___ PROVIDED PASSAGE

What CORPUS Knows About Each Track
CORPUS is being built in the open. Some of what you read here is live, some is still design intent — expect it to evolve.
A search engine is only as expressive as the dimensions it indexes. The dimensions below are what every track in the corpus carries, and what every query — precision, similarity, narrative — resolves against.
Acoustic and structural
The properties extracted directly from the audio signal:
- Tempo (BPM), mapped to the conventional tempo vocabulary (Larghissimo through Prestissimo) so queries can read naturally — "around Andante", "faster than 140 BPM".
- Key, as tonic plus mode (major, minor, modal). Enharmonic equivalents are expanded automatically in search: a query for C♯ minor also matches D♭ minor.
- Energy, normalised so that "low-energy ambient" and "high-energy punk" are operational categories, not figures of speech.
- Instrumentation, as a multi-tag set — strings, synths, drums, piano, brass, and so on, at sufficient resolution to support exclusion ("no piano") and inclusion ("prepared piano specifically").
- Vocal treatment — instrumental, with vocals, and where vocals are present, the vocal character (male, female, mixed). Personality-rights consent at upload is what makes the with vocals path usable at all; see Ownership and Consent.
Semantic and contextual
The properties that describe the work rather than the signal:
- Genre and sub-genre, drawn from a catalogue vocabulary that grows with the corpus and is reconciled at ingest.
- Mood, as a multi-tag set — dark, uplifting, contemplative, anxious, and so on. Mood is treated as orthogonal to genre, because two tracks that share a genre can do very different emotional work.
- Keywords, freetext tags from contributor annotations and from the pipeline itself.
- Provenance, recording the source repertoire a track came in from. Useful for filtering, useful for audit.
Narrative and dramaturgical
The properties used by Story2Music to reason about how a track functions in a scene:
- Narrative function — what role the track plays (build-up, release, transition, undercurrent).
- Emotional arc — how the affect changes across the work, not just what it averages to.
- Dramaturgical fit — the dimensions on which a piece can transform a scene (tension, intimacy, propulsion, distance).
These are not surface tags. They are the layer that lets the system propose three different musical interpretations of the same scene rather than three variations of one.

______
___ DATA FOR REVIEW

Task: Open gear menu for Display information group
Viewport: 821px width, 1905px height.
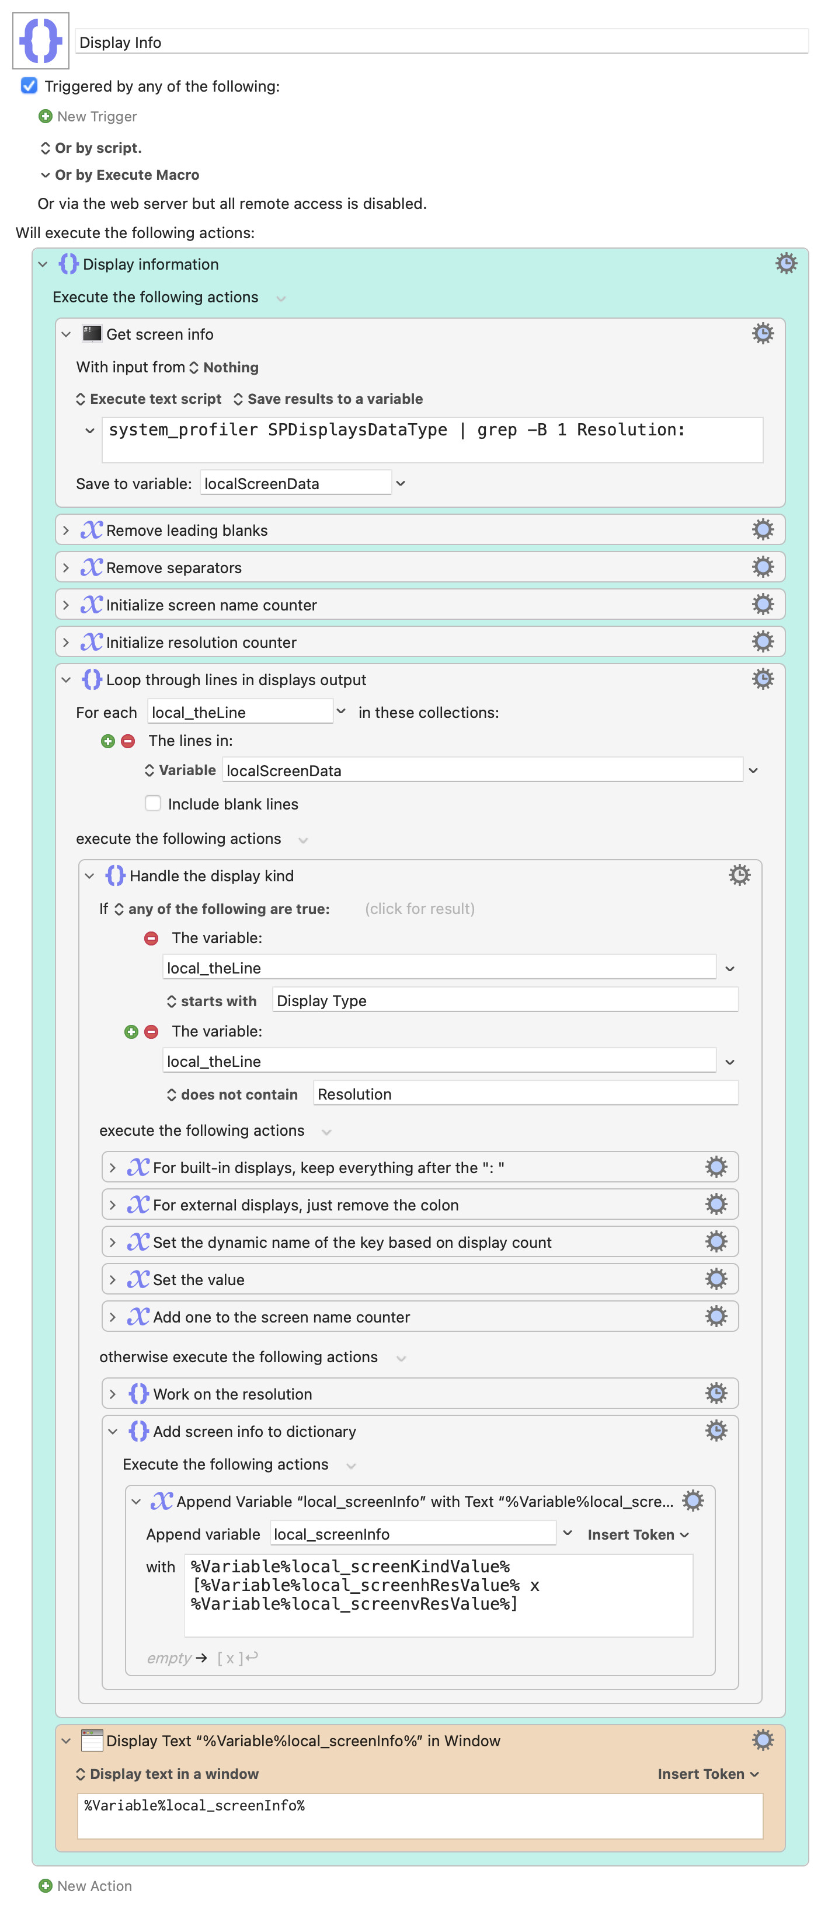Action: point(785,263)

______
___ DATA FOR REVIEW

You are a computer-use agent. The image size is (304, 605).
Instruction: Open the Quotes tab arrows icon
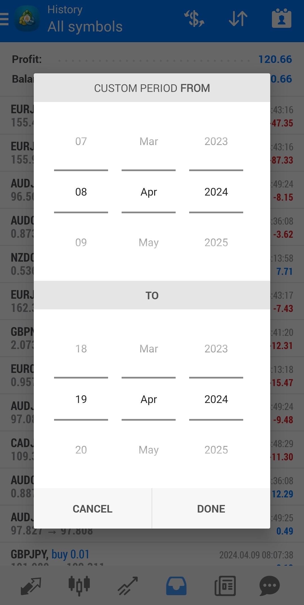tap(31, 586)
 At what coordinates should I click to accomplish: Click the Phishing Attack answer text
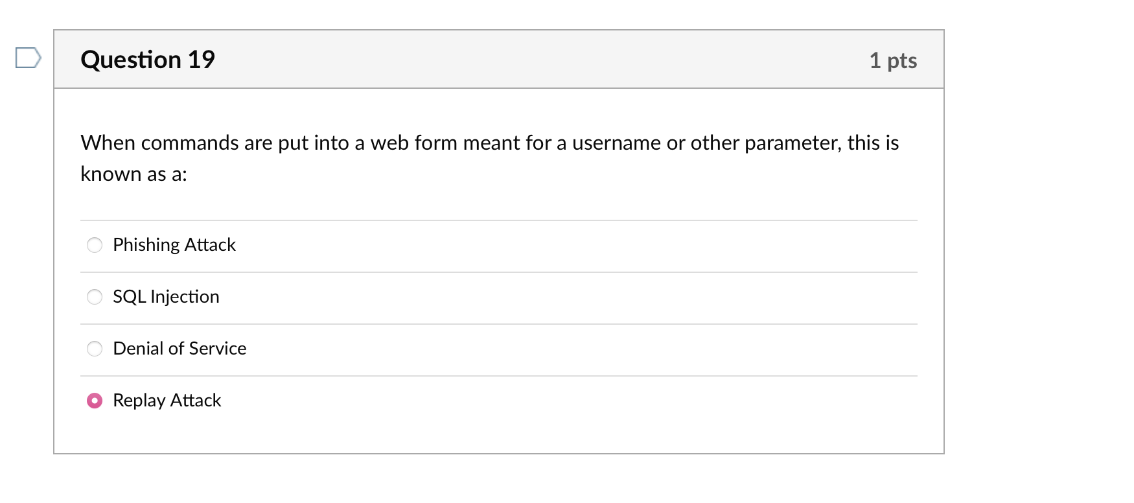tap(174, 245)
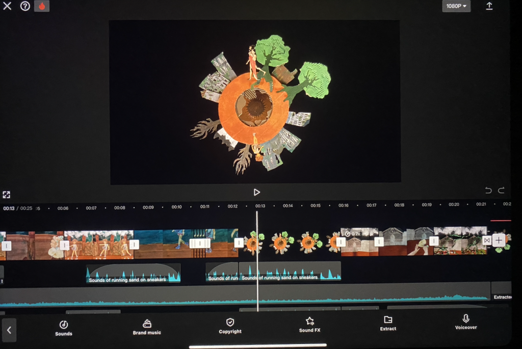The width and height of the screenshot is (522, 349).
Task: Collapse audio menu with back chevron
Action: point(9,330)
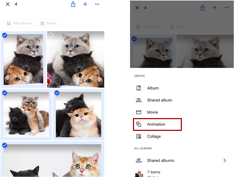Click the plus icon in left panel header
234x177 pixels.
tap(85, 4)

______
___ DATA FOR REVIEW

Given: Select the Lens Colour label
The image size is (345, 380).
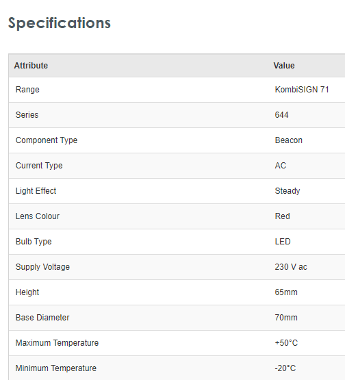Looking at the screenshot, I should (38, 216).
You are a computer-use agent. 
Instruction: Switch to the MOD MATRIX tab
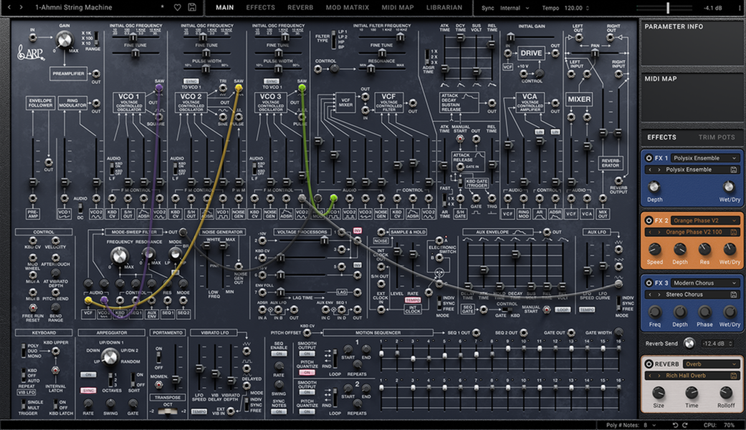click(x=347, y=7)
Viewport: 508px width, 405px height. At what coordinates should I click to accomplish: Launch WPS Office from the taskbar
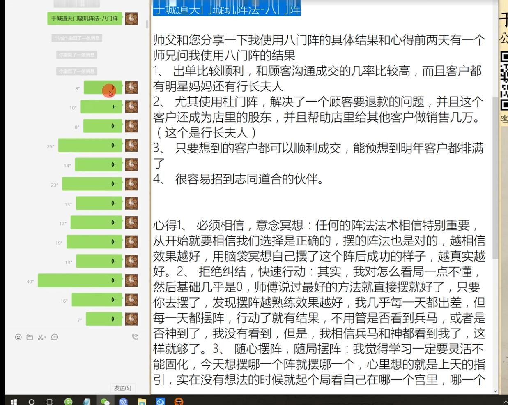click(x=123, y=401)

______

> _ACTIVITY LIST_
a – According to the CORPUS page, what key does a search for C♯ minor also match?
b – Please return everything in the CORPUS page from "- Mood, as a" down to "intimacy, propulsion, distance).", copied word for word.

> _SOLUTIONS IN ORDER_
a – D♭ minor.

b –
- Mood, as a multi-tag set — dark, uplifting, contemplative, anxious, and so on. Mood is treated as orthogonal to genre, because two tracks that share a genre can do very different emotional work.
- Keywords, freetext tags from contributor annotations and from the pipeline itself.
- Provenance, recording the source repertoire a track came in from. Useful for filtering, useful for audit.
Narrative and dramaturgical
The properties used by Story2Music to reason about how a track functions in a scene:
- Narrative function — what role the track plays (build-up, release, transition, undercurrent).
- Emotional arc — how the affect changes across the work, not just what it averages to.
- Dramaturgical fit — the dimensions on which a piece can transform a scene (tension, intimacy, propulsion, distance).